Die letzte Meile

Der Ökonom Markus Schneider verfasste eine Kosten-Nutzen-Rechnung des medizinischen Fortschritts. Dann landete er unversehens selber auf der Intensivstation.
02.08.2011, NZZ Folio
Nüchtern hatte ich analysiert und mit Zahlen belegt, wie sich der medizinische Fortschritt verlangsamt. Auch für viel Geld, so meine These, lasse sich unsere Lebenserwartung nicht mehr gross steigern. Dies sei nicht als Kritik zu verstehen, sondern als Kompliment: «Das Wunder ist vollbracht!» Das Wunder nämlich, dass von der Geburt bis zur Pensionierung praktisch nichts mehr schiefgehen kann.Jetzt ergänze ich aus persönlicher Erfahrung: Das Wunder ist nicht nur vollbracht, ich habe es selber erlebt. Im August 2007 wurde mir eine Aortenklappe aus Titan ins Herz gepflanzt. Im Anschluss kam es zu Komplikationen mit Hirnblutungen, die spitzenmedizinisch gemeistert wurden. Wochenlang hing ich an den Apparaten in der neurochirurgischen Intensivstation im Universitätsspital Zürich. Seit ich dort aufgewacht bin, haben mir etliche Ärzte versichert: Früher seien Pa­tienten in meiner Situation einfach gestorben.

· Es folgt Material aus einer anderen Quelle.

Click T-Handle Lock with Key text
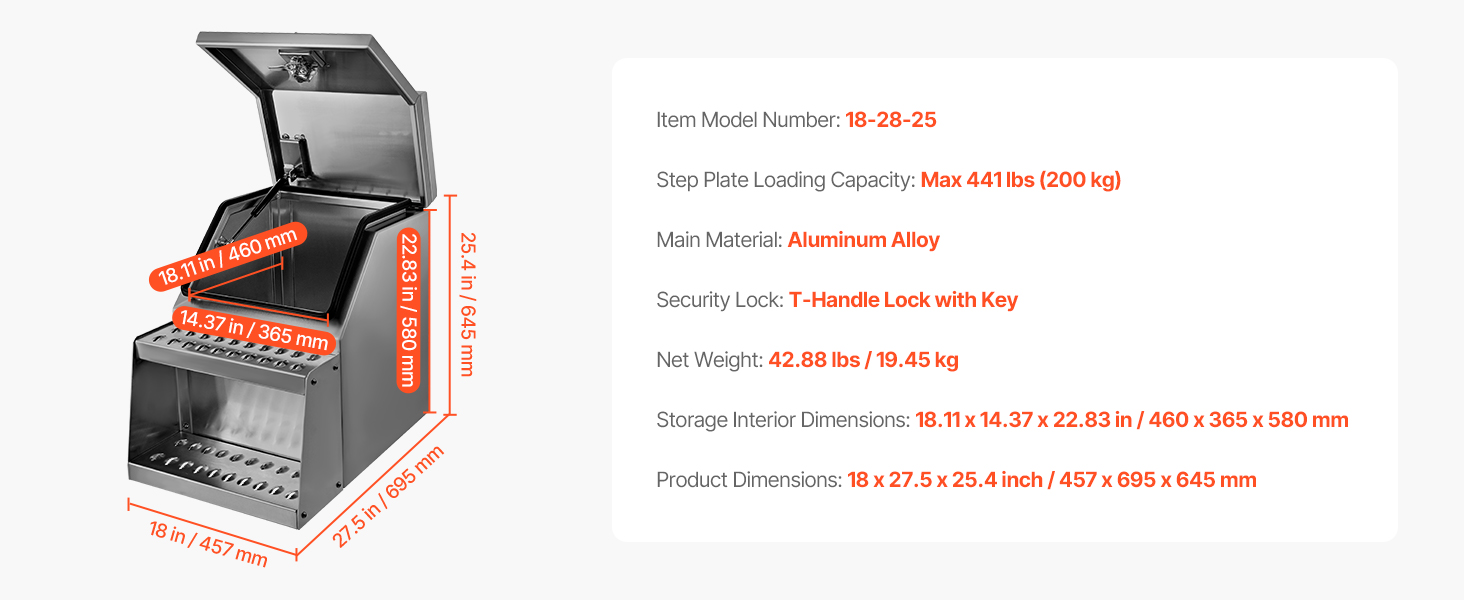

Ich hingegen konnte soeben meinen 51. Geburtstag feiern und habe statistisch noch 31 Lebensjahre vor mir, die ich hoffentlich ge­nies­­sen kann. Genau darauf achtet ein Ökonom, um zu beurteilen, ob sich eine Operation lohne: auf die Anzahl der gewonnenen Lebensjahre bei befriedigender Lebensqualität. «Gute Noten erzielen zum Beispiel Herzklappenersatz-Operationen oder neurochirurgische Eingriffe bei Kopfverletzungen», schrieb ich in erschreckender Voraussicht.

Nun bin ich wieder fast gesund. Ich arbeite in meinem Beruf als Journalist, bin dabei aber auf die Invalidenversicherung und den guten Willen meines Arbeitgebers angewiesen. Ich werde weiterhin ärztlich betreut und therapiert. Denn ich kann mich nicht mehr so gut konzentrieren und auch nicht mehr so gut logisch denken. Trotzdem wage ich folgendes Fazit: Die moderne Medizin ist kein Sisyphus, der alte Menschen noch ein wenig älter macht. Die moderne Medizin ermöglicht uns, alt zu werden.